Gary King

Why Blue?

This may seem like a strange “Why Blue?” because unlike so many others I never had to sneak off to Maine Road using a cover story, I wasn’t in the record low crowd that day against Swindon and I was never dragged off to ‘The Swamp’ by some well meaning (but sadly misguided) Red relative.

I was born and raised in Gorton; my mother, my uncles (all 3 of them), my grandparents and my cousins were all Reds (though all but one uncle and his son were true Reds, i.e. never went near the ground but had comfy armchairs). Fortunately my father was a Blue and had no intention of taking me anywhere near Trafford Park.

I don’t remember my first game in any detail, I can’t remember who we played but I remember sitting in the open bit between the Main and North Stands (we always sat there for some reason that escapes me). I think this was around 1975 (I would have been about 7) and what I do remember was that I loved it.

The remainder of the 70’s is a bit of a blur, I remember attending matches but none in any great detail. I idolised Peter Barnes and Dennis Tueart, admired big Dave Watson and Joe Corrigan and wished I’d seen Colin Bell before that unspeakable Red b*****d cut him down in his prime.

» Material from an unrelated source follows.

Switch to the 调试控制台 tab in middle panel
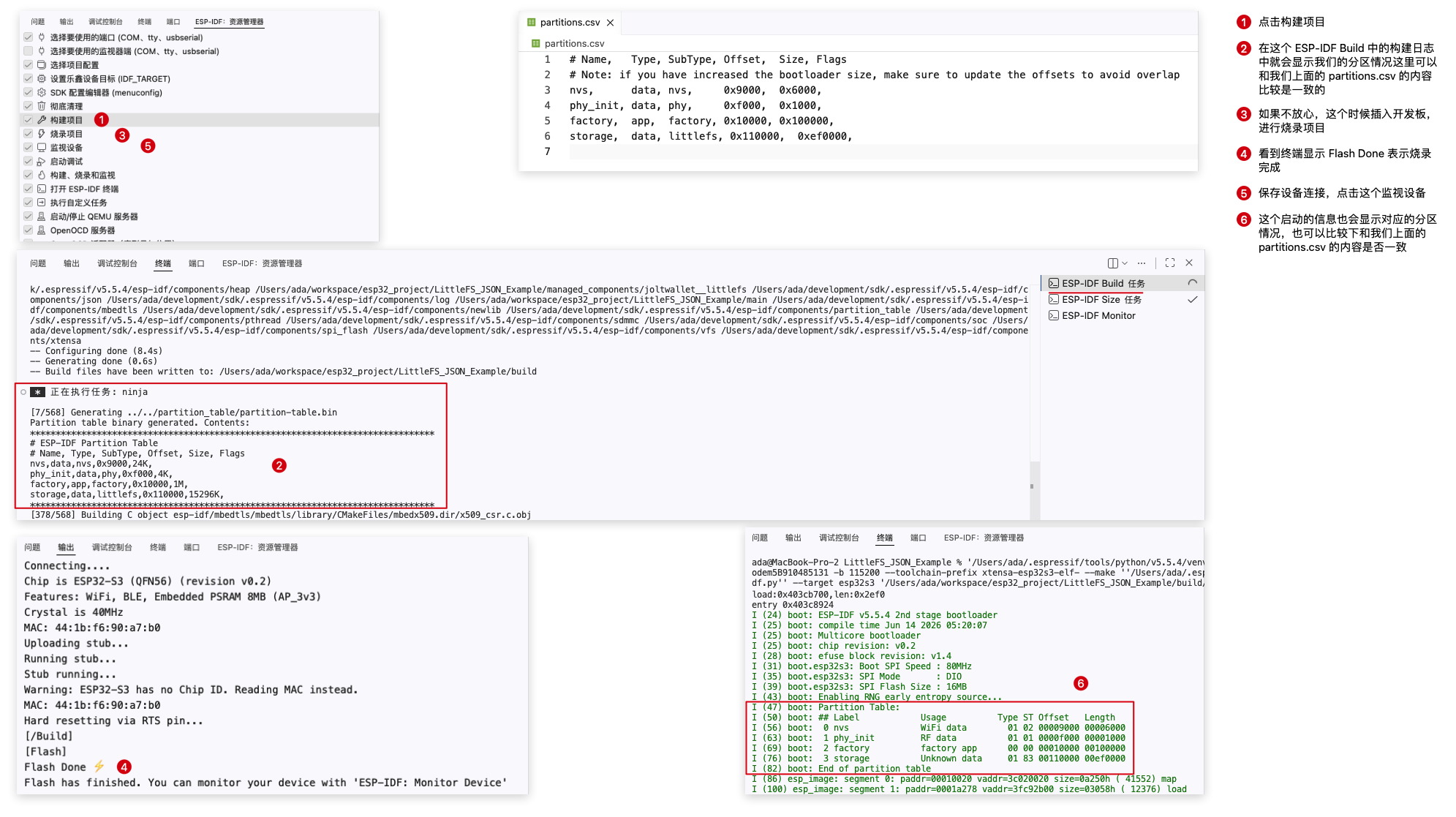The image size is (1456, 817). 117,263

I continued going until 1979 when after the Maine Road derby (3-0 to them) I saw a young man stabbed in the leg. After this my father stopped taking me and I never asked to go again. The next 8 years were a football wilderness for me, I showed little or no interest in football of any type and certainly didn’t attend any games. I watched the 1981 Cup Final and Replay and wanted City to win but the passion was gone. I didn’t relate my lack of interest in football to the stabbing incident and still don’t, it was just one of those things; if it hadn’t happened I may have carried on going or may have just drifted away, another one of those ‘What if … ?’ questions that will never be answered.

In 1987 I went to University in Liverpool, and while there a friend persuaded me to go along and watch, of all teams, Tranmere Rovers. All I remember of the game was that they played Bristol Rovers, they lost and it was crap. Despite this, I found myself considering a trip to Maine Road. I can’t explain why, it was just an itch that needed to be scratched. On my next trip back to Manchester I organised to take my father along to see a game, we stood on the Kippax, City won and I was hooked all over again. That year I travelled to as many games as my grant would allow, much to the bemusement of my parents, after years of living in Manchester and showing no interest.

This continued until I finished University, got a job and could afford a season ticket. Even though my new job was in Gloucester (another hotbed of devoted, armchair owning Red morons) I managed every home game, and about half the away games, for the next 4 seasons. In 1994 I briefly moved jobs to Warrington to be closer to home (closer to Maine Road more like it), and then 6 months later accepted a job in Australia (not closer to Maine Road). Since then I have been back once taking in the first 4 games of the 95/96 season (1 draw, 3 losses including trips to QPR and Coventry). I tune in the radio in the early hours every Sunday morning to get the results “Live” and spend hours scouring the net for every piece of information on the Blues I can obtain.

It looks like I will soon be returning to England at the end of my contract and am already itching to get to a game, I don’t care who we’re playing I just want to be there. If watching City was like watching ‘them’, sterilized, faceless and without any soul, then it wouldn’t have the same attraction. There tend to be more downs than ups, we’re unpredictable, frustrating and sometimes you just want to bang your head (or preferably a player’s head) against a brick wall, but that’s what it is to be a Blue! It’s about humour, belonging and the pure, unadulterated, bloody minded knowledge that we are fighting the good fight.

So “Why Blue”? Well I don’t think it’s something you choose, I think it’s something that chooses you.